Ubi sunt (Latin, ‘where are they?’):
a medieval commonplace that reveals the mutability of all things, the loss of all through death, by posing a series of questions that ask where the strong, the beautiful, and the good have gone. Examples are Thomas Nashe's "Beauty is but a flower" and D. G. Rossetti's translation of François Villon's "The Ballad of Dead Ladies."
Understatement:
see "Litotes."


V

Vers de société:
sophisticated light verse of a kind appealing to "polite society." Poets writing in this vein include Charles Stuart Calverley, Frederick Locker Lampson, and John Betjeman.
Vers libre (French, ‘free verse’):
see free verse.
Verse:
as a mass noun, poetry in general (but in a non-judgmental sense); and, as a regular noun, a line of poetry.
Verse paragraph:
a group of verse lines that make up a discourse unit, the first verse of which is sometimes indented, like a paragraph in prose.
Victorian:
verse written in the reign of Victoria, from 1837 to 1901.
Villanelle:
an Italian verse form consisting of five three-line stanzas (tercets) and a final quatrain, possessing only two rhymes, repeating the first and third lines of the first stanza alternately in the following stanzas, and combining those two refrain lines into the final couplet in the quatrain.
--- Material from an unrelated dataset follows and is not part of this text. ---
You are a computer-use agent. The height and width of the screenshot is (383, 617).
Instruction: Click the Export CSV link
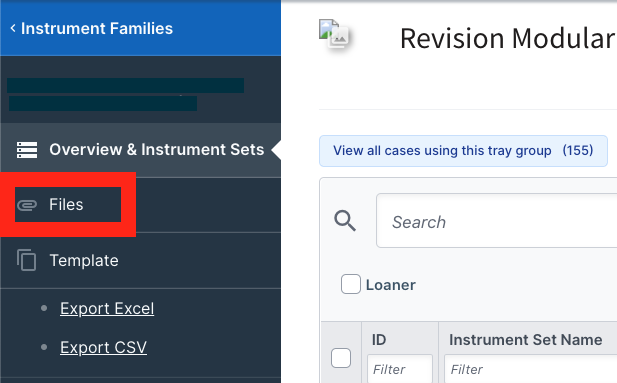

Examples are W. E. Henley's "A Dainty Thing's the Villanelle," John Davidson's "Battle," Oscar Wilde's "Theocritus," Eugene O'Neill's "Villanelle of Ye Young Poet's First Villanelle to his Ladye and Ye Difficulties Thereof," E. A. Robinson's "The House on the Hill," and Dylan Thomas' "Do not Go Gentle into that Good Night."
Virelay:
a medieval French poetic form, consisting of short lines in stanzas with only two rhymes, where the final rhyme of one stanza becomes the main rhyme of the next.
Voiced and unvoiced:
consonants are voiced when the vocal cords move (/b/) and unvoiced when they remain still (/p/).


W
Wheel:
an alliterative rhyming quatrain with four-stress lines that follows the so-called bob, known together as a bob-and-wheel.


Z
Zeugma (Greek ‘yoke’):
Thomas Thomas's Latin-English dictionary (1587) translates this as "A figure whereby many clauses are ioyned with one verb," but zeugma also describes the linking of two nouns with a verb as long as the verb's meaning is altered in the shift from one noun to another.